Voltando ao caso geral: as informações que chegam do Senado dão conta da tendência daquela casa em considerar, para efeito de cotas, não a questão racial, como aprovado na Câmara Federal, mas a situação econômica do candidato, privilegiando estudantes de escolas públicas, superando, dessa forma, a equivocada proposta de cunho racial. No entanto, a proposta resolve apenas parte do problemático projeto. Outra questão se refere à redução do número de vagas para determinado estamento social: os que estudaram em escolas particulares. Assim se houver, à guisa de exemplo, 60 vagas em determinado curso, 30 seriam preenchidas por critério de mérito e 30 por critério de mérito relativizado, uma vez que seriam ocupadas por egressos das escolas públicas, mesmo que os estudantes que perderam vagas tenham tido médias superiores às dos cotistas.
Como é do conhecimento da sociedade, o fato de se estudar em escola privada nem sempre decorre de condição social privilegiada. De forma geral, envolve a dificuldade de uma classe média altamente instável em seu nível de rendimento, que optou pela escola privada por saber das dificuldades do ensino público. Esta opção normalmente representa um enorme sacrifício: renegociação de pagamentos, redução do padrão alimentar, diminuição ou corte de atividades de lazer, dívidas e noites maldormidas. E agora? Como ficam essas famílias que fizeram enorme esforço para viabilizar o acesso dos filhos à universidade pública, de melhor qualidade? Muito simples: têm à sua disposição metade das vagas de acesso à universidade sendo, desta forma, alijadas de direitos que julgavam existir. Por esta razão as propostas de cotas para acesso à universidade pública, como estão colocadas, são excludentes. Ao incluir estudantes de escolas públicas, excluem estudantes das escolas privadas.
Para um sistema mais justo, o correto seria seguir a Escola Paulista de Medicina (leia-se Universidade Federal de São Paulo): aumentar o número de vagas para suprir as cotas. Mas ainda isto não basta. É necessário estabelecer, para os cotistas, cursos de nivelamento, comuns em cursos de pós-graduação; apoio financeiro para a manutenção do estudante com moradia e alimentação.

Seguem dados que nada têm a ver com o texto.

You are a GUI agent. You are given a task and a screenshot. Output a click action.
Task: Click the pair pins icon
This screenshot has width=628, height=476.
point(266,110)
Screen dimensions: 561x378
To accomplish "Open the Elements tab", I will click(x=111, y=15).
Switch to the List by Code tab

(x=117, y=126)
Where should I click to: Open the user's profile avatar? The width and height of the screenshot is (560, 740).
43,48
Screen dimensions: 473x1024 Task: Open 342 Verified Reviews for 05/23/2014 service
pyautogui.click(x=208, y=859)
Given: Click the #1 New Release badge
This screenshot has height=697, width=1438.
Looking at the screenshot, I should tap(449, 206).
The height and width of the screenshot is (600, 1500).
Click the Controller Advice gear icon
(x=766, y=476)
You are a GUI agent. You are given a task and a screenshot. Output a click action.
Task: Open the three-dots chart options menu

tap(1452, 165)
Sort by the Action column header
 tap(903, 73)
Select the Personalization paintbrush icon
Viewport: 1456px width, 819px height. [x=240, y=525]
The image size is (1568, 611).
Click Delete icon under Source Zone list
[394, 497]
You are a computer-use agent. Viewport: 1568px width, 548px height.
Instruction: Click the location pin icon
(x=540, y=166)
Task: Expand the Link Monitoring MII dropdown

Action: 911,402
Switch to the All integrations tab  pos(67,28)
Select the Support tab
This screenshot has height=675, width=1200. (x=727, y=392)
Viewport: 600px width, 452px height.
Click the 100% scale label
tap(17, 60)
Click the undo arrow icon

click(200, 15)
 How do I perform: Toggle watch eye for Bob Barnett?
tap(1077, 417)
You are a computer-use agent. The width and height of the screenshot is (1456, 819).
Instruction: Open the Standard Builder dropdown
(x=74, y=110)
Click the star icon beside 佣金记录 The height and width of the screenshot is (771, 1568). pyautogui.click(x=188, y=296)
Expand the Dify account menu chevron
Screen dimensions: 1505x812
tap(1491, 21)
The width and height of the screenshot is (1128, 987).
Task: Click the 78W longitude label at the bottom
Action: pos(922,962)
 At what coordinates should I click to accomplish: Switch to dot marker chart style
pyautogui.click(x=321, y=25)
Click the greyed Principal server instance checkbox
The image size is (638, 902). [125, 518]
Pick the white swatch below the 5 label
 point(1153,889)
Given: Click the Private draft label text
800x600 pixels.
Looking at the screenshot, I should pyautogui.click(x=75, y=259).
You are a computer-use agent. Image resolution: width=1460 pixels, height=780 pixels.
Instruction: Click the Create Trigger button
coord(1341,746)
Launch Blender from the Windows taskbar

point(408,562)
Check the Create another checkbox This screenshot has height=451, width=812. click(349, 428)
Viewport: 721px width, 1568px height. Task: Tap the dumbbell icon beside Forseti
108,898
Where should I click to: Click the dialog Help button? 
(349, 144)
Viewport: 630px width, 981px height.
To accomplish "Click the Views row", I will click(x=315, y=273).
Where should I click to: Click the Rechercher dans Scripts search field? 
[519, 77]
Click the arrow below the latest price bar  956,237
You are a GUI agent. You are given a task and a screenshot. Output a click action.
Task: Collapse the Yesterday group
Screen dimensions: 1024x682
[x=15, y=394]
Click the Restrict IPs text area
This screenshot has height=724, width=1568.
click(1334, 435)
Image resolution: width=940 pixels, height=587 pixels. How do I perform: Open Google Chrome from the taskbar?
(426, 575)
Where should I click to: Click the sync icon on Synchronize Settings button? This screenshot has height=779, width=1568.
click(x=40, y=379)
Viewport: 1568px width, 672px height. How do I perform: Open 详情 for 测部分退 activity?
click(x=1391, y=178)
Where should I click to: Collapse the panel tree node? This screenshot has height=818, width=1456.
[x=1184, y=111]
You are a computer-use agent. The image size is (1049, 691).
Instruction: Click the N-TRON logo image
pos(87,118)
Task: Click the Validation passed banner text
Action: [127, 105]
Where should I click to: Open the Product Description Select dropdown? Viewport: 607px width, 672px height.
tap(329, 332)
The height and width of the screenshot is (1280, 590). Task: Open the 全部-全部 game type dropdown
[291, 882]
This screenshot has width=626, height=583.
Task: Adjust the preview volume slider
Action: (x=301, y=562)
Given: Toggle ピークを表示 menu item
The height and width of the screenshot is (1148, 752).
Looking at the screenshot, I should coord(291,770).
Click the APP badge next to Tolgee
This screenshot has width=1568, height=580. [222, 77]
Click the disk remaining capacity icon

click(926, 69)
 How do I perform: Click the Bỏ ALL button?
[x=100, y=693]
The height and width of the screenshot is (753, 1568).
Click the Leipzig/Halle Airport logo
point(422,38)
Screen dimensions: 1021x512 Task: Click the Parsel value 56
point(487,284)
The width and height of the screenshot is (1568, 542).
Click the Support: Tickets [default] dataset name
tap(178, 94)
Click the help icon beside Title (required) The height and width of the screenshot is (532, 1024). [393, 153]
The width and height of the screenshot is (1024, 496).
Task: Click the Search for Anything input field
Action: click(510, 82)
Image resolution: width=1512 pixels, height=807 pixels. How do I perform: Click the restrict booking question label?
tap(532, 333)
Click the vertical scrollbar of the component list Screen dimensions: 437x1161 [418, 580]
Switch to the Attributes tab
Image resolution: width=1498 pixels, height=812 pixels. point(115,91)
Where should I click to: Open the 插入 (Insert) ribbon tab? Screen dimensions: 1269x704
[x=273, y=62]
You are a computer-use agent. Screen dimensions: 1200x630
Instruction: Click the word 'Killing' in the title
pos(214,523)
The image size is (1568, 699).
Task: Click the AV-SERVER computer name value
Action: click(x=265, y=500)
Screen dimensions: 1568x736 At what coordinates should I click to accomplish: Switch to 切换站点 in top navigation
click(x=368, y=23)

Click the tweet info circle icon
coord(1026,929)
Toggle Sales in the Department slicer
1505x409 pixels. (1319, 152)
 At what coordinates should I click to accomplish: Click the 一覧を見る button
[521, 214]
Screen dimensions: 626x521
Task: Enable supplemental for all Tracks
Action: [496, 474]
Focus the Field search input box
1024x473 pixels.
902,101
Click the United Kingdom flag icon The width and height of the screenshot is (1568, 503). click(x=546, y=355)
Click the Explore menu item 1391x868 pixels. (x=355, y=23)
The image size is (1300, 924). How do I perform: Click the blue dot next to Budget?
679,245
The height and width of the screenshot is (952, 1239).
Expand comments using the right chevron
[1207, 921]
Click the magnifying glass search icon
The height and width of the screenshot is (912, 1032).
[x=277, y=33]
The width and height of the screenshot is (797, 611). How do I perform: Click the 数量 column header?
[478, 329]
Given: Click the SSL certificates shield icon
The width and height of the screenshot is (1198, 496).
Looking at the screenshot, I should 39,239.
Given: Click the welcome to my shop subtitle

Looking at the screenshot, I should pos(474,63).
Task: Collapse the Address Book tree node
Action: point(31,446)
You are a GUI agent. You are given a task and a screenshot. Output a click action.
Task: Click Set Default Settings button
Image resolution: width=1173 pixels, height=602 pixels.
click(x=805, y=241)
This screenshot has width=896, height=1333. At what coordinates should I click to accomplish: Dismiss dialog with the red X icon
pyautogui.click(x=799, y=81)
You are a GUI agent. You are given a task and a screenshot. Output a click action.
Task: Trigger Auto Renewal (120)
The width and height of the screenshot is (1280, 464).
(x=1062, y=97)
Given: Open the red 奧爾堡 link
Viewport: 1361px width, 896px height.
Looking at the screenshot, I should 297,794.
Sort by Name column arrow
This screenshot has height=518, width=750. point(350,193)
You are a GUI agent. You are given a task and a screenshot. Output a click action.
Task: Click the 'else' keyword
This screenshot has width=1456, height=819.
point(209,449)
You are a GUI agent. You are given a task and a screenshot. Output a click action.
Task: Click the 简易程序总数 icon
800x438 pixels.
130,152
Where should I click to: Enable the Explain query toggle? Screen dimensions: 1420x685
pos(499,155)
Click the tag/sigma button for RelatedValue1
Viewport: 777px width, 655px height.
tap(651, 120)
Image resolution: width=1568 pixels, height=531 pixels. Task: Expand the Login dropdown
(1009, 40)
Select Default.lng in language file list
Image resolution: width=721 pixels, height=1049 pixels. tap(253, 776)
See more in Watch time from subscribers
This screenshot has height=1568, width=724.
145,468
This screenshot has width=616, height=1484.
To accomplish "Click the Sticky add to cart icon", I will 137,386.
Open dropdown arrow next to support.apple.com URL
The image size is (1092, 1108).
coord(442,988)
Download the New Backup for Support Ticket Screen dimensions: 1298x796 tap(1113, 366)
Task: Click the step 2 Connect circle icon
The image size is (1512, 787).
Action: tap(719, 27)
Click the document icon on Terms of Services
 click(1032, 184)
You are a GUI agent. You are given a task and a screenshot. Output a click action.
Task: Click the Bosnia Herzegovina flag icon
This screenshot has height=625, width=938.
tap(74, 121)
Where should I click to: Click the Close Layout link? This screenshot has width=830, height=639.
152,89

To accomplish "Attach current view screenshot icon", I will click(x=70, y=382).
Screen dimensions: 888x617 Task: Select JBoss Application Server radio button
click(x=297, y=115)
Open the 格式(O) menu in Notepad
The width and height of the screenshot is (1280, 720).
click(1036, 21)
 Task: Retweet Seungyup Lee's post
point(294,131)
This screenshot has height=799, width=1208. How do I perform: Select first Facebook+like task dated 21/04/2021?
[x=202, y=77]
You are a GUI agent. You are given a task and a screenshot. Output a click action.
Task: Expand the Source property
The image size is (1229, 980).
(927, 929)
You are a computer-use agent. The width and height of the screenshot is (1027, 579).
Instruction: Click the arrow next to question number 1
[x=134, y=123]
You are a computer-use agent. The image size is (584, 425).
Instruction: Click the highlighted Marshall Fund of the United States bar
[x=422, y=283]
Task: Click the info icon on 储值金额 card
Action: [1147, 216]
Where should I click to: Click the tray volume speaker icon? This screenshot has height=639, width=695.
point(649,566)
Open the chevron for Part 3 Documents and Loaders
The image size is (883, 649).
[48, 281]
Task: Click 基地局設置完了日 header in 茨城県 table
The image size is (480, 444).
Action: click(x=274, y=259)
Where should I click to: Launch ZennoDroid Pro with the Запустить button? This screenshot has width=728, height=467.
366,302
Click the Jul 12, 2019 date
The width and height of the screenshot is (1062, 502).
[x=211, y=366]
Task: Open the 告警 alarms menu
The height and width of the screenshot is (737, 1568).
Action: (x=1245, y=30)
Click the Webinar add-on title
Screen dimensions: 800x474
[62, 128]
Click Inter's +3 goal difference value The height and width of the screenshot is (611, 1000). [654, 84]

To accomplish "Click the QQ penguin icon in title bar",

O mais importante é recuperar a qualidade do ensino público, fundamental e médio, esforço que vem sendo feito pelo governo federal, mas cujo sucesso depende também de estados e municípios, muitos dos quais parecem não superar a tradição política do país: esgoto não dá votos por estar enterrado e não aparecer. Enterram também a educação por não dar retorno político imediato.
José Henrique do Carmo é professor aposentado, ex-pró-reitor de Planejamento da UFPR e ex-diretor superintendente da Funpar.